[Records from a data source]
◇ ◇ ◇ ◇ ◇ ◇ ◇

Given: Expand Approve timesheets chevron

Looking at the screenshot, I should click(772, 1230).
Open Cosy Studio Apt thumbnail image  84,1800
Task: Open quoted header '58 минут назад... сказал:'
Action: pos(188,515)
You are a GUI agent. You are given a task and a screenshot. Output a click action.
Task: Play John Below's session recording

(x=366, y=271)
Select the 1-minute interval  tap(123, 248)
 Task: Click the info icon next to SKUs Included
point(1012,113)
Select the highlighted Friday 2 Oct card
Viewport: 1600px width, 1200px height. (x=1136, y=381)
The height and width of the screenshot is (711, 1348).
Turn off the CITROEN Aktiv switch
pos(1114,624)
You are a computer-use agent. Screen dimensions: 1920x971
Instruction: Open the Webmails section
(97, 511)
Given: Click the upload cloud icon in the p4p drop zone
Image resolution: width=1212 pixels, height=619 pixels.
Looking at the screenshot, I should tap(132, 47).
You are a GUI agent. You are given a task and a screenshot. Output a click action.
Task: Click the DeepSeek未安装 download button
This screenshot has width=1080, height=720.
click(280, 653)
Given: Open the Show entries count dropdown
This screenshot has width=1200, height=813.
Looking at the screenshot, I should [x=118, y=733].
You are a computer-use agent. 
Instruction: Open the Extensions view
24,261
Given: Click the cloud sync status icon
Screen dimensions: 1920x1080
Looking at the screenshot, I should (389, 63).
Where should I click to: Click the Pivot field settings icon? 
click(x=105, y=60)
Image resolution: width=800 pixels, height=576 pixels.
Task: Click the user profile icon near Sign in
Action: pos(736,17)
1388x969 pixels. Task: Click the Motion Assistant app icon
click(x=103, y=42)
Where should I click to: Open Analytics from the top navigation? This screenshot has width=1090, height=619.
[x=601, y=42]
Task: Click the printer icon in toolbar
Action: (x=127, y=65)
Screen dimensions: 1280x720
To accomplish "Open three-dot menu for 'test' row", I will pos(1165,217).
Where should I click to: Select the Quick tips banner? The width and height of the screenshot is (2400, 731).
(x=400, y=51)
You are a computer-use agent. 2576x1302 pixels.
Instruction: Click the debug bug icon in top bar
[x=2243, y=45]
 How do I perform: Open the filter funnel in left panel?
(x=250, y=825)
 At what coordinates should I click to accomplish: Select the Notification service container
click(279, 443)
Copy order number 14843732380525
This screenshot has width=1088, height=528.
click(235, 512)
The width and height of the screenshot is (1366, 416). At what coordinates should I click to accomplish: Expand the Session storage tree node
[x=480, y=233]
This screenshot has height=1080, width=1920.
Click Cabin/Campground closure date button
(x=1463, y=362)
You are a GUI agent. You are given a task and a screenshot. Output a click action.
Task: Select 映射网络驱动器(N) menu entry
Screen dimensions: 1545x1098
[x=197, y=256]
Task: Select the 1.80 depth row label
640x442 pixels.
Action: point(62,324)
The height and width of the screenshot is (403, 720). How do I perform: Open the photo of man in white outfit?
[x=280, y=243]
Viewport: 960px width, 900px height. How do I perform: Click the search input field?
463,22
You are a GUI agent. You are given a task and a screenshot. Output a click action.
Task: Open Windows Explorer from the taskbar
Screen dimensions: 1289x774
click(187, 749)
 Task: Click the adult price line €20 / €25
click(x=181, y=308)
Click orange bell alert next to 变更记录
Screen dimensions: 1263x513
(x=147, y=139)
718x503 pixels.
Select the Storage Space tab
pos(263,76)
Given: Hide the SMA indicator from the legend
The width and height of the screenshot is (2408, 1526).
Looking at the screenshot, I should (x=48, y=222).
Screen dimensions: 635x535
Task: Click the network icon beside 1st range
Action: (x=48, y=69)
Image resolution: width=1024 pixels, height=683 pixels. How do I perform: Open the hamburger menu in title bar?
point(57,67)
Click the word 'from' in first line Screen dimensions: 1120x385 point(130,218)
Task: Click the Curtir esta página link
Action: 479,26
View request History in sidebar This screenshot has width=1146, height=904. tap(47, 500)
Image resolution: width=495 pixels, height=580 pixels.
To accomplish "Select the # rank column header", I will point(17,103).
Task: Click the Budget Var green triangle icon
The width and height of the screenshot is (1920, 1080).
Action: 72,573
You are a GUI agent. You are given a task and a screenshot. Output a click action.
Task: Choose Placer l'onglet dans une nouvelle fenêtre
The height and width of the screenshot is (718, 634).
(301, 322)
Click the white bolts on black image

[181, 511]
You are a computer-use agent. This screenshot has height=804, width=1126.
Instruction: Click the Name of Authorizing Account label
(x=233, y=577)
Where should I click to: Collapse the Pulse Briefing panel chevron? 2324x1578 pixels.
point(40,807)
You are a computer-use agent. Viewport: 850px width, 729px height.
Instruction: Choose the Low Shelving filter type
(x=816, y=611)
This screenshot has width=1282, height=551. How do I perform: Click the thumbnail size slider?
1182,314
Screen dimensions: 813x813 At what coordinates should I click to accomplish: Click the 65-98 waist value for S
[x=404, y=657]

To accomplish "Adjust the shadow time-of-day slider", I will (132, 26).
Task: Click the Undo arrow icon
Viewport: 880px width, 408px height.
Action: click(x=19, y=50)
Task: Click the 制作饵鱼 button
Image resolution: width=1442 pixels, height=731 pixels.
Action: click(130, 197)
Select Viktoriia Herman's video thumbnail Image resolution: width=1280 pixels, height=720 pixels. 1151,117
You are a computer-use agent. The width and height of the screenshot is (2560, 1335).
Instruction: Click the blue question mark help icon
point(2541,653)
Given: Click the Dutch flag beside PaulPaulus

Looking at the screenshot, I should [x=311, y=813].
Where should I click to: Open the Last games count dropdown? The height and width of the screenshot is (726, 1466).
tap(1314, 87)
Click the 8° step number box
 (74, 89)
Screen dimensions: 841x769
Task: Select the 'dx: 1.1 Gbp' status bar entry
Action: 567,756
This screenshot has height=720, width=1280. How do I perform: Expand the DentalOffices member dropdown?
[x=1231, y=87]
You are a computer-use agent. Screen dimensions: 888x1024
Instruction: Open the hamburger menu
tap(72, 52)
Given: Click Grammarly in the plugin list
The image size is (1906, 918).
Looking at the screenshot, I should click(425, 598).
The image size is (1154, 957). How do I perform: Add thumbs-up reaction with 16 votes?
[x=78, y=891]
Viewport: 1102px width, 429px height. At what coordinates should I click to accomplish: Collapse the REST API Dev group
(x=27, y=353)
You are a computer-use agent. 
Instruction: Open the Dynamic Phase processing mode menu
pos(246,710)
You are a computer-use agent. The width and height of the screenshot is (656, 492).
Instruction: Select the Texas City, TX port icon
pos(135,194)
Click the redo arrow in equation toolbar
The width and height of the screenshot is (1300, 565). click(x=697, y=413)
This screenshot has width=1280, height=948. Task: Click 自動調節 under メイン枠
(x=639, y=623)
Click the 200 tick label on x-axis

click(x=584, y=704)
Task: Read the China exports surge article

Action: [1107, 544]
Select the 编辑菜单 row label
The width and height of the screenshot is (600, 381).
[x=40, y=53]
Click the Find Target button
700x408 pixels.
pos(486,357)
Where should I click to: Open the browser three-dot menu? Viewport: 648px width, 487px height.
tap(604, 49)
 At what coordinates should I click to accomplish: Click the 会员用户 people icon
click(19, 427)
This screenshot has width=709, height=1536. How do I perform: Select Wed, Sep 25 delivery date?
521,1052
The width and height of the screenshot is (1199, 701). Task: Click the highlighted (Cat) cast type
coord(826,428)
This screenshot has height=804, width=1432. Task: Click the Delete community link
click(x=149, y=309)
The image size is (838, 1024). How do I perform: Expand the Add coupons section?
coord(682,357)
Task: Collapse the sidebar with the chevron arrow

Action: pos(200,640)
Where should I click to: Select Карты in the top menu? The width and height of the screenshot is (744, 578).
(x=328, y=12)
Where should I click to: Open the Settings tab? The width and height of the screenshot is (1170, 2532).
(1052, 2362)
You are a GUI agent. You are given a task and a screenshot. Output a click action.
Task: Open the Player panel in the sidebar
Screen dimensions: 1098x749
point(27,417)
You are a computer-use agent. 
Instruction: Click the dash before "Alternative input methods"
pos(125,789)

◇ ◇ ◇ ◇ ◇ ◇ ◇

» Description of the task
Pull out every line of the listing that contains the string "with". Case counts.

» Answer in full
The image size is (1154, 957). How do I perform: Add thumbs-up reaction with 16 votes?
Task: Collapse the sidebar with the chevron arrow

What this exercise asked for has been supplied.